Videos aus dem Kloster Bursfelde

Für alle, die Bursfelde schmerzlich vermissen, gibt es auf dieser Seite in den nächsten Wochen weitere kleine Video-Impressionen vom Gelände und den Räumen. Viel Freude damit!

Foto: K. Grensemann, Kloster Bursfelde

Das Kloster Busfelde

Die Benediktinerabtei Bursfelde wurde 1093 als Hauskloster der Grafen von Northeim gegründet und mit Mönchen aus dem Kloster Corvey besetzt. Das Kloster Bursfelde war ein „Einsamkeitskloster“. Im Jahr 1433 stieß es eine Reform-Bewegung („Bursfelder Kongregation“) an, die weit über Deutschland hinaus große Wirkung entfaltete. Durch die Einführung der lutherischen Reformation in Südniedersachsen erlischt nach und nach das Klosterleben bis es im Jahr 1672 ganz beendet ist.

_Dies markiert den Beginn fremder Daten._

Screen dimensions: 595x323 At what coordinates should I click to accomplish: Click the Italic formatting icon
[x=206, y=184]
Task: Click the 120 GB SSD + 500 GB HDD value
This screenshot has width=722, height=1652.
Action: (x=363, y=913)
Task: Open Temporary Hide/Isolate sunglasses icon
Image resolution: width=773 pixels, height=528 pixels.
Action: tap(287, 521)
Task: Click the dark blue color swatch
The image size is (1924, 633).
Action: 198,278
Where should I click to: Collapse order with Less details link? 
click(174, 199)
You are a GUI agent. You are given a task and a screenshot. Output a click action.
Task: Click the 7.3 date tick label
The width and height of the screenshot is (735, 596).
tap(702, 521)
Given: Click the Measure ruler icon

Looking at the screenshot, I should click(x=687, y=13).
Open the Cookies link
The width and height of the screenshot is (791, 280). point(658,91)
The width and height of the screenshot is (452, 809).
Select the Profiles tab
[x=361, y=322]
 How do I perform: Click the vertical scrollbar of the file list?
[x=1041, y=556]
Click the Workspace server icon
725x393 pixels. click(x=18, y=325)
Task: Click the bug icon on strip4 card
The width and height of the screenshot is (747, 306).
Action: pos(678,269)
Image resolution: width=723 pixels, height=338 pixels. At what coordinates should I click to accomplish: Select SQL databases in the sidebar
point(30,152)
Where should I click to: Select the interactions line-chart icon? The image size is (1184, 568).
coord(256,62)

1978 gründen fünf junge Ehepaare in der ehemaligen Benediktinerabtei ein „Gemeinschafts-Projekt“. Mit ihnen zieht in Bursfelde wieder kontinuierlich gelebtes geistliches Leben ein. Die Gemeinschaft teilt Leben, Beten und Arbeiten. Räume und einzelnen Angeboten der Klosterkirche und des Tagungshauses wurden entwickelt und bestehen bis heute, wie beispielsweise die Gestaltung des Abendgebetes, das Einstimmen auf Ostern und das Weihnachtsfest. Einer der Pioniere der Anfänge, Werner Anisch, hat jetzt den ersten Band seiner Erinnerungen zu den Jahren 1976 bis 1985 vorgelegt.

Heute lädt ein umfangreiches Seminarprogramm  zu den Themen Einkehr- und Stille ein. Angeboten werden Exerzitien und kreative Zugängen zu biblischen Texten und vieles mehr. Zur geistlichen Übung lädt ebenso auch der Einzelgast-Bereich ein, die sogenannte „Oase“.